UK Local Authorities and Shared Services: Cost-Cutting – Myths, Realities and Escalating Risks? Response – Addressing the Social and Political Context with Radical Reform/ Transformation

United Kingdom

Image by stumayhew via Flickr

I am responding to Alf Oldman’s article on the risks in Local Authorities implementing shared services. Whilst I broadly agree with the points on risks, I should like to explore the underlying social and political context facing Local Authorities, concluding with some radical suggestions for reform and transformation. The following paragraphs represent my own views and opinions. I respect that there are other perspectives and would welcome open and constructive debate.

Local Authorities throughout the UK face an increasing challenge to deliver satisfactory levels of legally mandated services within smaller cash envelopes imposed by the Central Government. They also need to address the growing “elephant in the room” at county council level of  Adult Social Care costs, which even in wealthy counties with high levels of employment, like Cambridgeshire, is reaching 55% of total council budgets, leaving the remaining budget for all other service directorates and service delivery.

To put these costs into context, they are being driven by factors that councils and their employees traditionally know very little about, but which are well-known to insurance companies, actuaries, medical general practitioners,  nutritionists and dietitians. Some of these are as follows:

  • Increased longevity, particularly amongst woman aged over the age of sixty-five
  • Increased morbidity amongst woman over the age of sixty-five, with the bulk of complex morbidity compressed into the latter years’ of life
  • Obesity amongst socio-economic groups CI, C2, D and E to the point where our woman are the most obese in Western Europe and our men the fourth most obese
  • One million dementia sufferers in the UK, with causes ranging from living under aircraft flight paths (antimony in aircraft fuel), drinking from aluminium cans and cooking from aluminium saucepans, to long-term damage created by cannabis smoked during youth
  • 40% vitamin D deficiency amongst the general population, caused by poor diet, insufficient exposure to sunlight and drinking alcohol on an empty stomach
  • Insufficient exercise in middle age, leading to a poor range of movement later
  • Widening financial inequality, with 80% of people with bank accounts holding less than £500 (GBP) in them at any one time (Source: GE Money)
  • High unemployment and incapacity levels, with the Joseph Rowntree Foundation calculating that out of a total workforce of 31.5 million some 11.5 million were not employed in 2008 and the true figures today are even worse.

What is to be Done?

Councils have tried shared service centres, conventional UK-based outsourcing, transformation, business process reorganization (BPR), burden-sharing with the emergency services, bigger call centres, the limited use of customer relationship management (CRM), mobile and flexible working, virtualization and home working under the auspices of Project Nomad, restructuring and the application of Lean and John Seddon style “Systems Thinking“.

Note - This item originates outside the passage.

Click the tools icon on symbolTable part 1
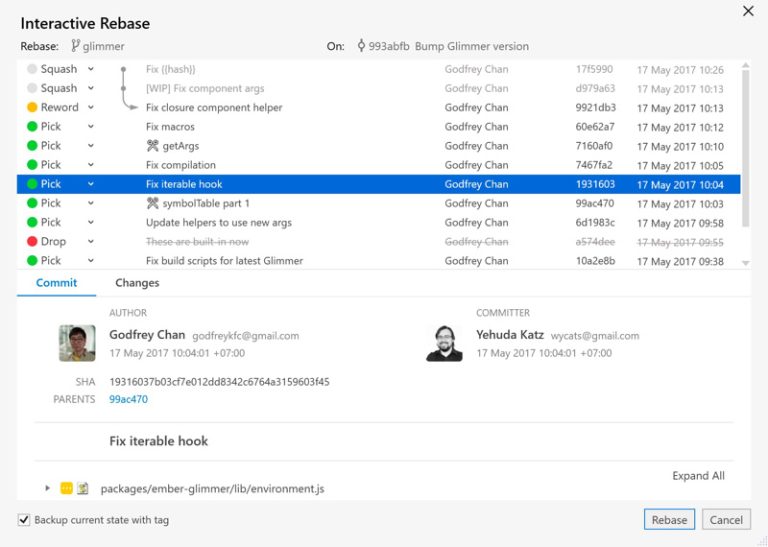Image resolution: width=768 pixels, height=547 pixels. pos(153,204)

So Far Very Little of it has Worked – Why?

Whilst there are risks to be considered,  the thinking has been far too timid, too little and too late, as events are moving much faster than typical Local Government thinking which has yet to move beyond the concept of providing legally mandated services, irrespective of where the money will come from and the “not invented here syndrome”.

Apart from the Public Sector trades unions and their restrictive practices, TUPE and an unwillingness to benchmark UK Local Authorities with models working efficiently in other countries is stifling debate and change, whilst too many “identikit” local government officers display anti-business attitudes and impede Private Sector employment growth through the planning system.

What Needs to be Done?

I would advocate radical restructuring at national level (preferably guided by experienced and capable independent executives) with the following policy objectives as a strawman proposal:

  • English shire counties reduced to twelve in number and all districts and boroughs abolished, with their functions subsumed into the enlarged structures with shared service centres and offshoring of non core functions
  • Variable taxes on food (penalizing junk-food) and a joined up effort on diet, exercise and health on a proactive basis
  • Using robots in care homes, like the Japanese, and considering transferring elderly Adult Social Care recipients to India, whose Government has offered to fulfil this role many times
  • Curtailing the influence of the public sector trades unions, perhaps with greater localization and Big Society
  • Reforming TUPE leglislation
  • Applying best-in-breed target operating models to those local authorities which remain, culling unnecessary and unqualified labour, starting with chief executives, strictly enforcing headcount limits within each department, severely rationalizing grading structures and promoting best practices in operational flexibility and customer service.